Alexei menelan ludah dengan susah payah. “Baiklah.”
“Pokoknya, Anda harus mendiskusikan semua hal yang berkaitan dengan pertahanan nasional dan diplomasi dengan biro intelijen sebelum Anda menanganinya.”
Ketika Vasili menatapnya dengan tajam, Alexei dengan cepat menjawab, “Aku akan melakukannya. Aku berjanji.”
Vasili mengangguk ke arah pintu.
Itu adalah perintah yang memalukan. Meskipun demikian, Alexei dengan canggung meninggalkan kantor. Meskipun terpaksa, ia samar-samar menunjukkan tekadnya untuk tidak kehilangan keberanian.
*Klik.*
Setelah Alexei meninggalkan ruangan, Vasili menatap seorang agen, yang kemudian dengan cepat mendekatinya.
“Singkirkan wanita yang sedang dikencani Alexei hari ini. Geledah ponsel wanita jalang itu dan hapus semua transaksi banknya dan semua yang ada namanya di dalamnya. Bunuh semua orang yang tinggal di rumah-rumah di depan, di belakang, dan di samping rumahnya agar tidak ada yang mempertanyakan kematiannya. Anda juga bisa menghukum mereka semua dengan hukuman penjara seumur hidup di Siberia.”
“Baik, Pak.”
“ *Ah *! Lakukan hal yang sama pada orang tua, saudara kandung, dan anak-anak dari saudara kandung perempuan jalang itu.”
“Baik, Pak.”
Agen itu mundur selangkah, matanya kini berbinar.

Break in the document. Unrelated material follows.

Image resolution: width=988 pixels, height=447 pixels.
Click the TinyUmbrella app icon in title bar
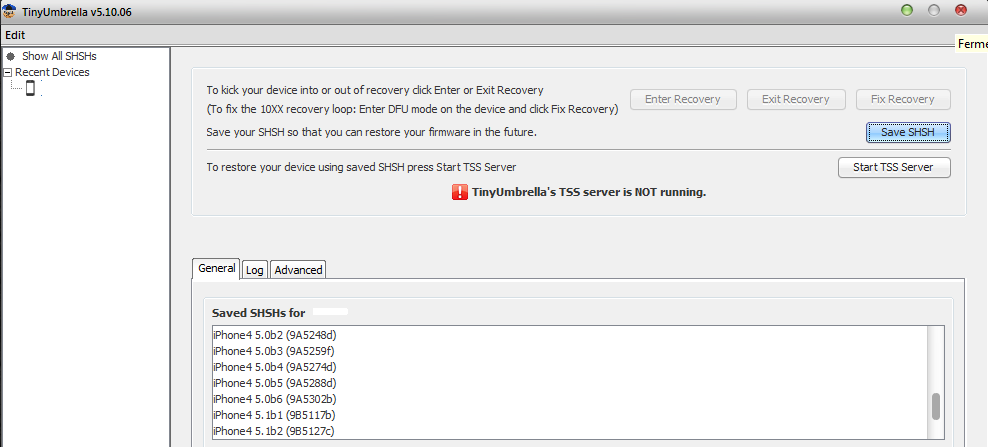[9, 11]
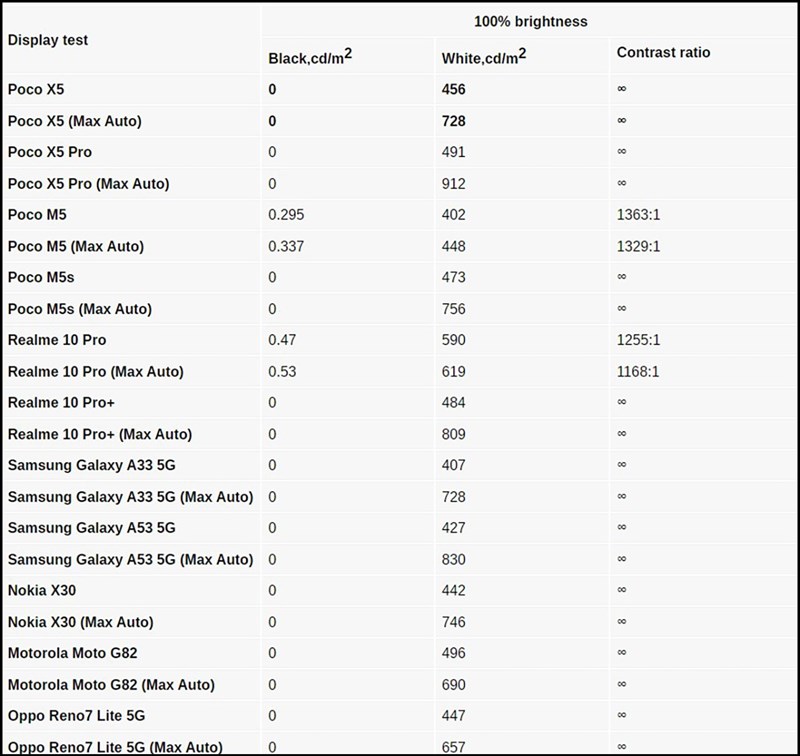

Vasili meneguk vodka lagi.
“Aku tak percaya aku harus memperhatikan semua ini padahal aku sudah sibuk mencoba mencari tahu apa rencana Lanok. Yah, kurasa itulah alasan Alexei pantas menjadi presiden Rusia,” kata Vasili dalam hati.
Sambil menatap lurus ke depan, dia mengerutkan bibirnya.